Publication year - 2019
Publication title -
diabetes, obesity and metabolism
Language(s) - English
Resource type - Journals
SCImago Journal Rank - 2.445
H-Index - 128
eISSN - 1463-1326
pISSN - 1462-8902
DOI - 10.1111/dom.13490
Subject(s) - medicine , myocardial infarction , type 2 diabetes , percutaneous coronary intervention , cardiology , unstable angina , endogeny , diabetes mellitus , angina , dipeptidyl peptidase 4 , glucagon like peptide 1 , endocrinology
We previously demonstrated increased glucagon‐like peptide‐1 (GLP‐1) secretion during acute ST elevation myocardial infarction (STEMI) in non‐diabetic (ND) patients. Whether the endogenous GLP‐1 system response is different in patients with type 2 diabetes (T2D) during STEMI is unknown. Patients with STEMI (20 ND, 13 T2D) and 3 control groups (non‐STEMI [14 ND, 13 T2D], stable angina pectoris [SAP] [8 ND, 10 T2D] patients and healthy subjects) (n = 25) were studied. Plasma levels of total and active GLP‐1 and soluble dipeptidyl peptidase‐4 (sDPP4) were estimated by enzyme‐linked immunosorbent assay on admission and at 24 and 48 hours after percutaneous coronary intervention in all patients.

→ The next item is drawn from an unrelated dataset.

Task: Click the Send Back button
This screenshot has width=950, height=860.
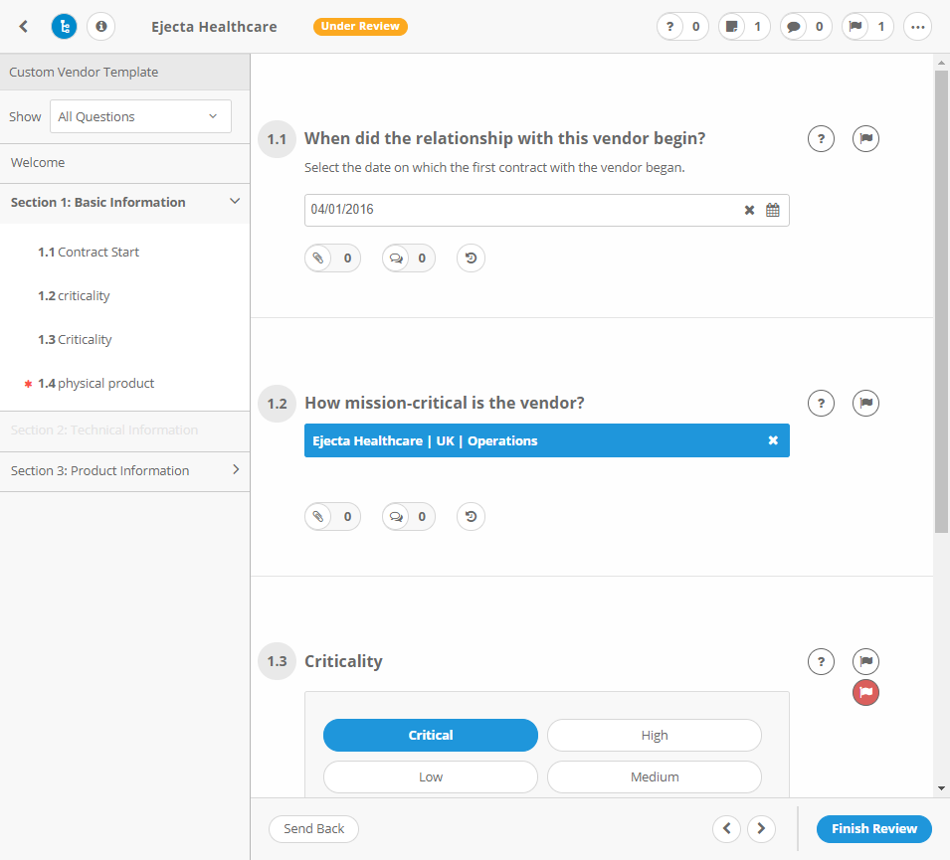Action: click(313, 828)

Sharply elevated levels of total and active GLP‐1 were found in ND STEMI patients at 24 h ( P < 0.05 and P < 0.005, respectively), but not in T2D STEMI patients. All patients demonstrated decreased sDPP4 levels compared with healthy controls ( P < 0.0005) accompanied by increased active/total GLP‐1 ratio regardless of their ischemic state. These data demonstrate that T2D patients fail to further upregulate their endogenous GLP‐1 system during STEMI. This may underlie their worse cardiovascular outcome.